O Código Penal introduziu a figura do vulnerável como sendo a prática de conjunção carnal ou outro ato libidinoso com menor de 14 (catorze) anos ou contra pessoa que, por enfermidade ou deficiência mental, não tem o necessário discernimento para a prática do ato, ou que, por qualquer outra causa, não pode oferecer resistência. Na mesma esteira seguiu o Estatuto da Criança e Adolescente, conforme se verifica do seu artigo 244-A1.
Vulnerável, termo de origem latina, vulnerabilis, em sua origem vem a significar a lesão, corte ou ferida exposta, sem cicatrização, feridas sangrentas com sérios riscos de infecção2. Houaiss3, por sua vez, assim define: “que pode ser fisicamente ferido; sujeito a ser atacado, derrotado, prejudicado ou ofendido”. Demonstra sempre a incapacidade ou a fragilidade de alguém, motivada por circunstâncias especiais. A mitologia grega relata que Tétis, mãe de Aquiles, untou o corpo do filho com ambrosia e manteve-o sobre o fogo. Após, mergulhou-o no rio Estige com a intenção de fazê-lo invulnerável. Segurou-o, porém, por um calcanhar que não foi tocado pela água, e, dessa forma, ficou desprotegido. Foi morto por Páris, que o atingiu com uma fechada no calcanhar vulnerável.
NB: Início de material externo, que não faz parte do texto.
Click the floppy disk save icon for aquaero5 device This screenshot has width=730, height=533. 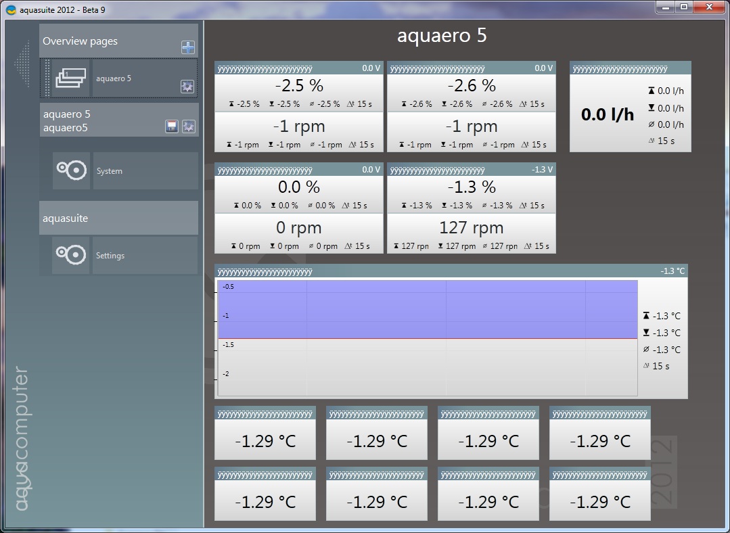172,126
Na realidade, a lei prega olhos cegos e ouvidos moucos quando se trata de circunstância de idade da vítima nos crimes contra a dignidade sexual. Estabelece a delimitação da faixa etária e quem sem encontrar em seu círculo recebe a tutela legal, independentemente de não ter uma vida sexual recomendada pela idade. O critério é o da idade e não da conduta reprovável do infante.
Os instrumentos legais para a proteção da criança e adolescente visam proporcionar um desenvolvimento regrado pelos melhores princípios de moralidade, justamente pela fragilidade e vulnerabilidade da idade. Se os pais não têm como ofertar a devida proteção aos filhos menores, o Estado assume o poder que lhe foi conferido pela lei e estabelece suas normas punitivas ao infrator. Se as barreiras da idade forem quebradas surge um vácuo permissivo e liberatório de qualquer conduta rotulada como crime sexual contra menor de 14 anos.
O Supremo Tribunal Federal, de forma reiterada, vem entendendo que o consentimento da ofendida para a conjunção carnal e mesmo sua experiência anterior, não elidem a presunção de inocência para a caracterização do crime de estupro4.
Apesar de que, em sentido contrário, ainda da mesma Corte Suprema, registra-se a decisão proferida pelo ministro Marco Aurélio5.
Cada caso deve ser analisado detalhadamente, cum grano salis, com as lentes da experiência e da vida. Muitas vezes a realidade da lei é severa demais e carrega uma carga exagerada de conteúdo condenatório. É a diferença entre a lei e a realidade. A lei não é um instrumento pronto para ser aplicado de forma imediata, como uma vestimenta prêt-à-porter. Exige um estudo aprofundado, uma adequação acertada, pois é do atrito das realidades que se encontra a justiça, assim como do atrito das pedras brota o fogo.
É certo que, no momento atual, em razão das radicais transformações dos costumes, é temeroso dizer que uma adolescente menor de 14 anos seja desconhecedora das práticas sexuais. Conhece sim e muitas vezes já vem praticando com frequência, até mesmo em se prostituindo com a conivência dos pais para ajudar no sustento da casa. Mas, o entrave reside justamente na faixa etária de proteção, que presume a violência quando se tratar de vulnerável. Jure et de jure e não juris tantum.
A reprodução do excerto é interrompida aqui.